Sindicic ist in Kroatien eine prominente Figur. Der 65-Jährige mit der 007-Fliege als Markenzeichen, der neuerdings sogar als Tourismus-Investor auftritt, lässt sich in der Öffentlichkeit als „roter James Bond“ feiern und unterhält sogar einen eigenen Blog. Prominenz errang der „Gentleman-Spion“, als er 1999 in Zagreb vom Vorwurf des Mordes an dem prominenten Dissidenten Bruno Busic freigesprochen wurde. Sowohl in Kroatien als auch in Serbien genießen Agenten, gerade auch die des untergegangenen Jugoslawien, seit jeher Prestige. Schon die kommunistische Führung prahlte gern mit der Unerschrockenheit ihrer Spione und vermittelte Dissidenten damit den Eindruck, sie seien nirgends auf der Welt vor ihnen sicher. Im Land selbst erregten die Taten eine schaurige Bewunderung. Den erfolgreichen Mord von Wolfratshausen versuchte der damalige Innenminister Stane Dolanc kaum zu vertuschen. Mindestens so prominent wie Sindicic in Kroatien wurde einer der sechs Mörder von 1983 später in Serbien als Freischärlerführer.

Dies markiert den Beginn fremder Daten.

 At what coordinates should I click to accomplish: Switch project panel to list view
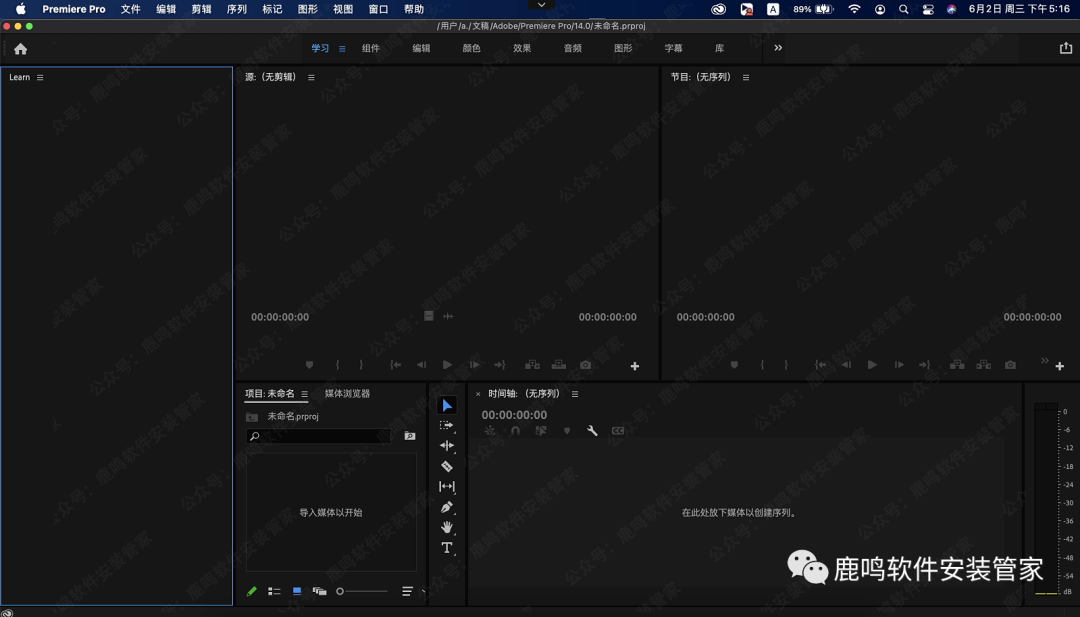(x=274, y=591)
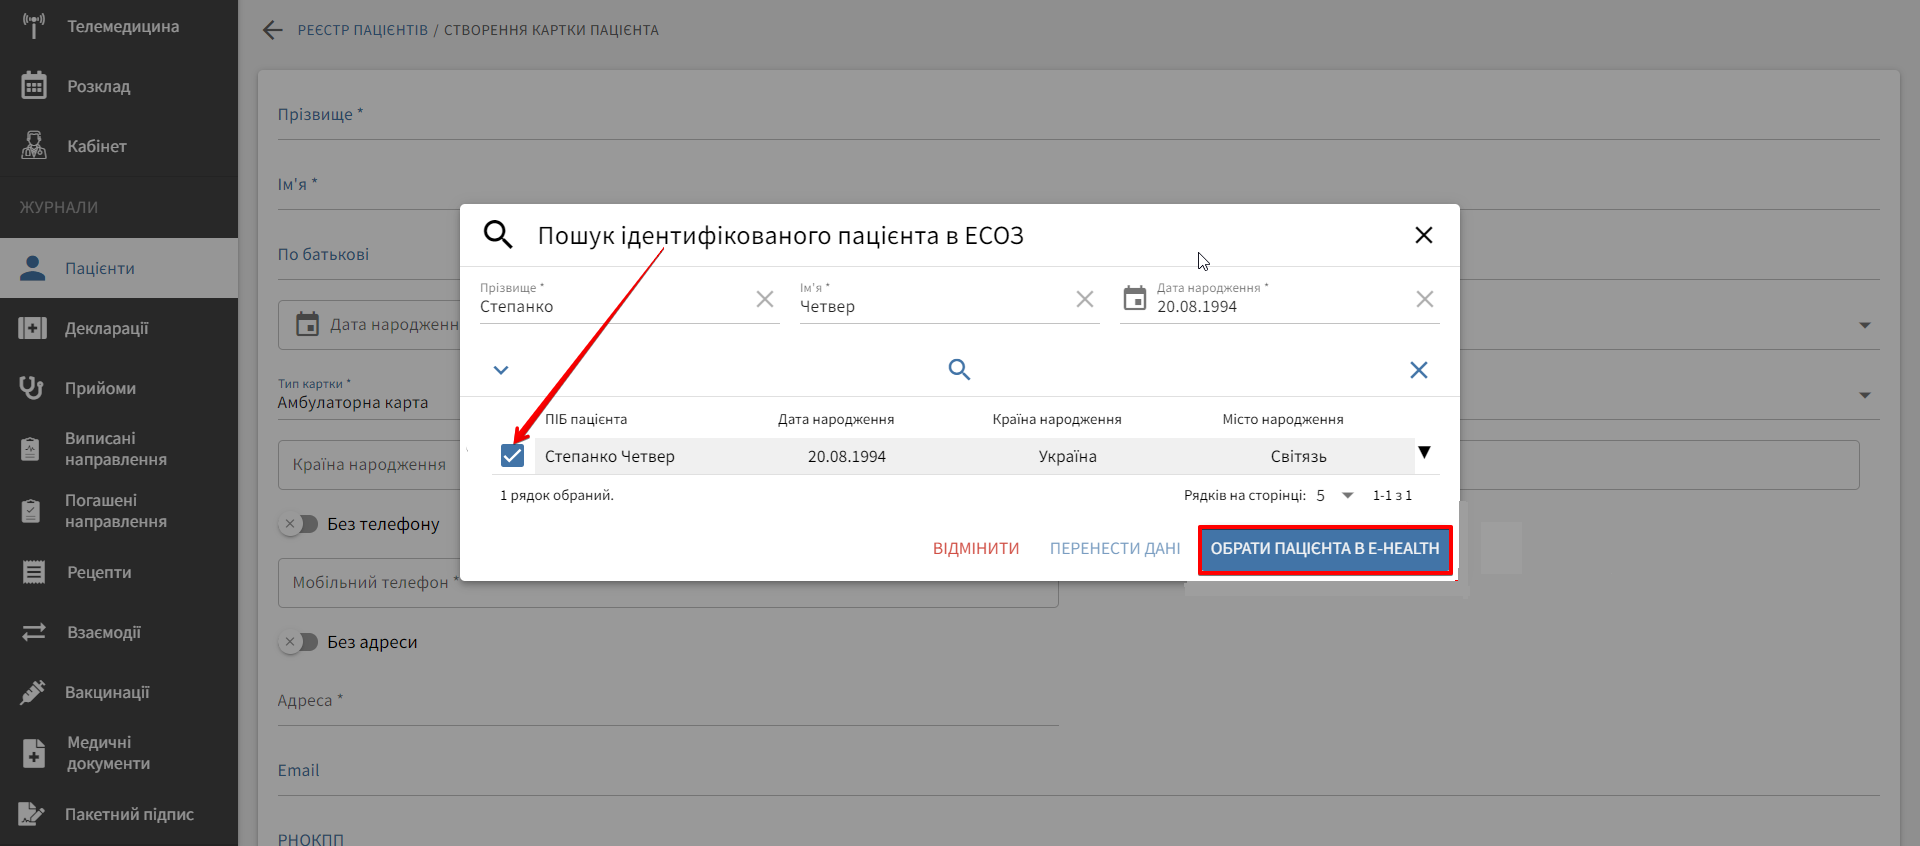Reset search filters with blue X icon
This screenshot has width=1920, height=846.
pyautogui.click(x=1418, y=370)
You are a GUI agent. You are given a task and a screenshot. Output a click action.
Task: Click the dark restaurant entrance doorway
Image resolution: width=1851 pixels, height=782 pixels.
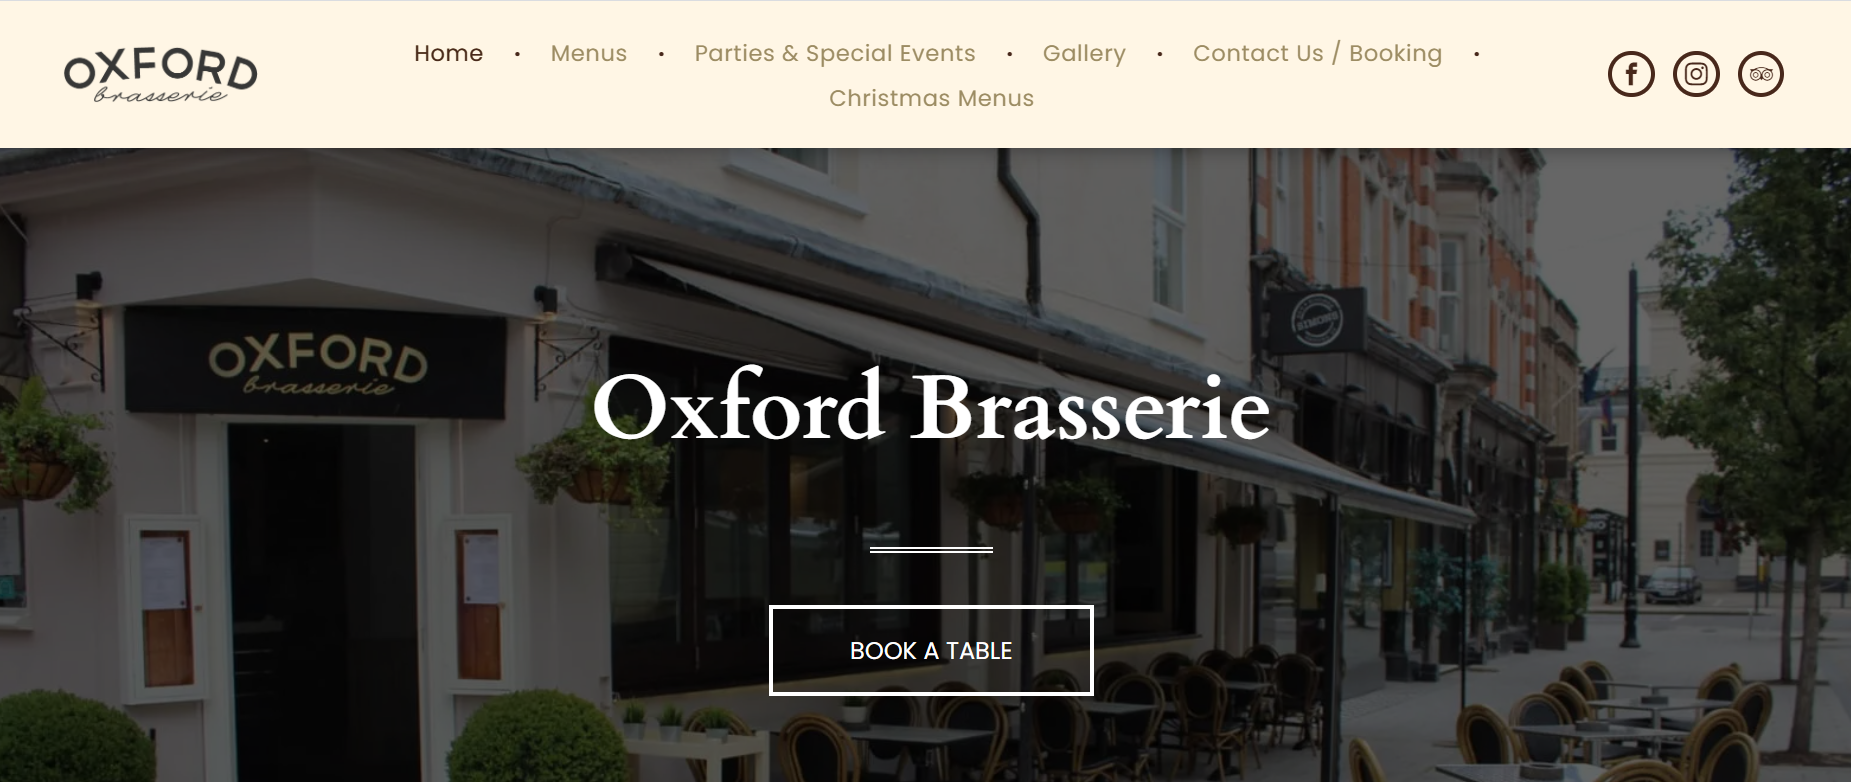322,602
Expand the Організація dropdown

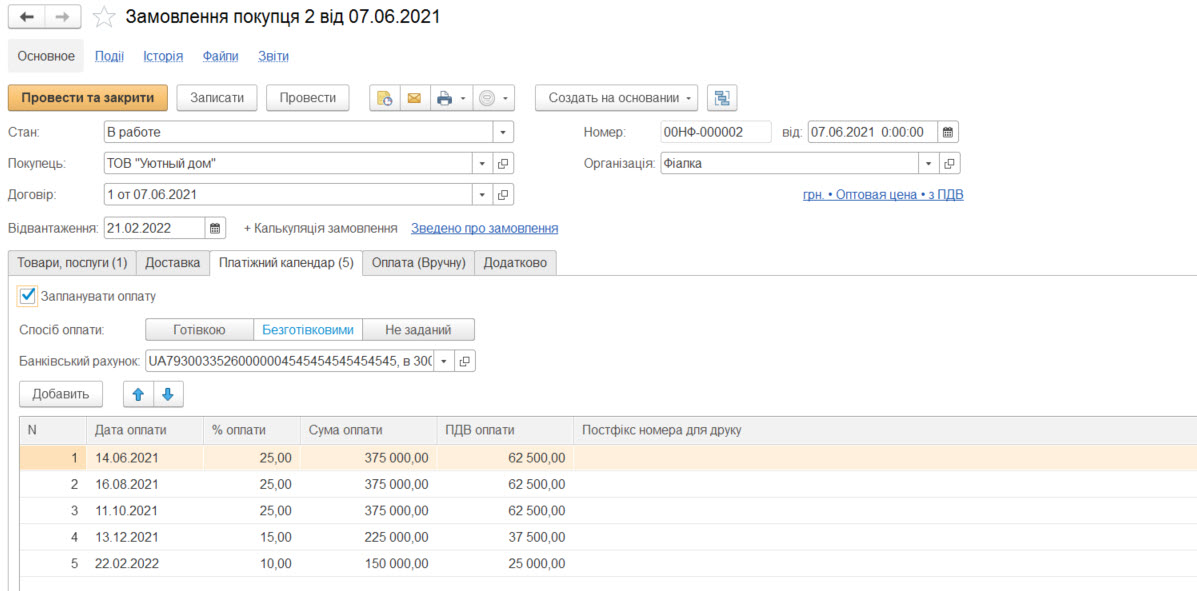pyautogui.click(x=929, y=163)
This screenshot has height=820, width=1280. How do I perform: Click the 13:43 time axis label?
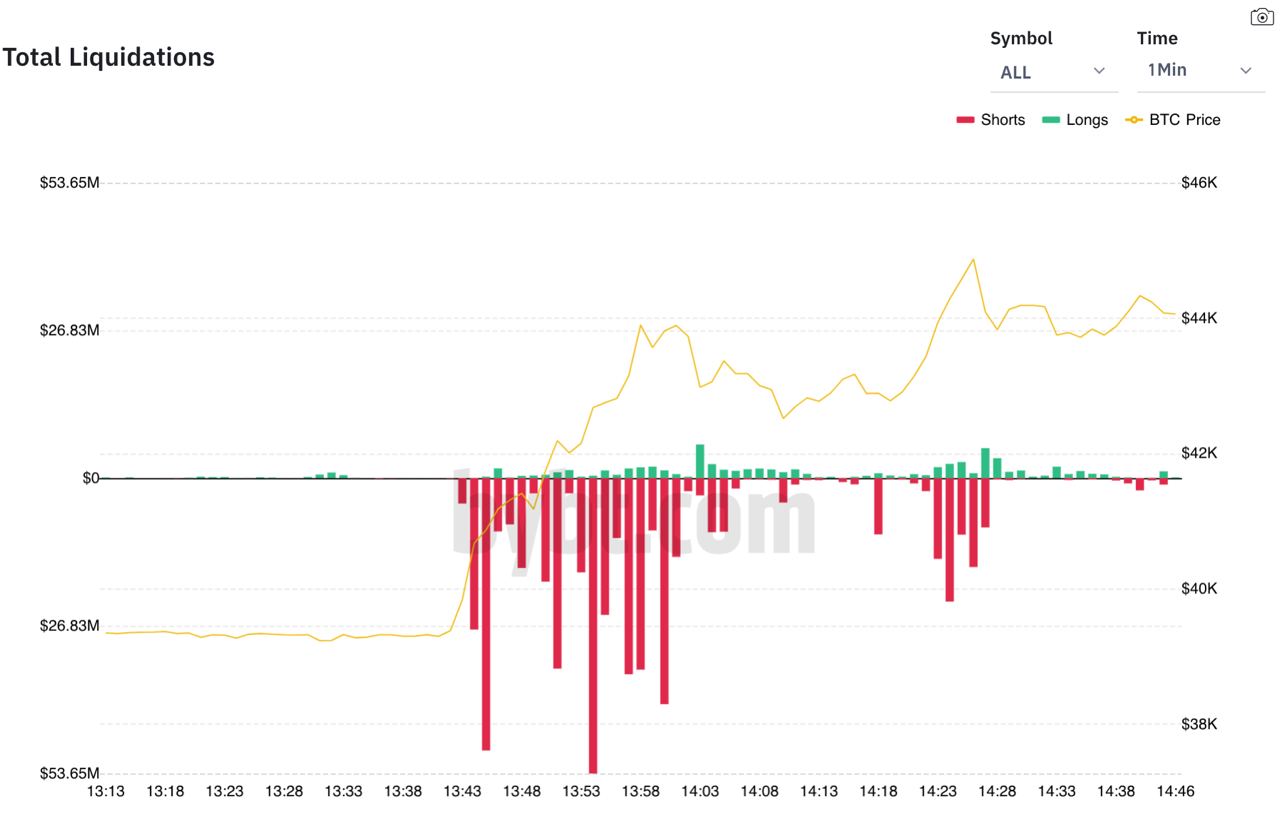click(x=462, y=791)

Lohnendes Ziel für Desinformation

Auch nach 28 Jahren hat der Mord von Wolfratshausen noch immer eine erhebliche politische Brisanz und ist damit auch ein lohnendes Ziel für Desinformationen. Zu den Auftraggebern für den Mord gehörte laut Sindicic nämlich auch der frühere Geheimdienstchef des kommunistischen Kroatien, Josip Perkovic, der seit dem Urteil im Juli 2008 denn auch vom Bundeskriminalamt steckbrieflich gesucht wird. Dessen Sohn Sasa aber ist Sicherheitsberater des amtierenden kroatischen Präsidenten Ivo Josipovic.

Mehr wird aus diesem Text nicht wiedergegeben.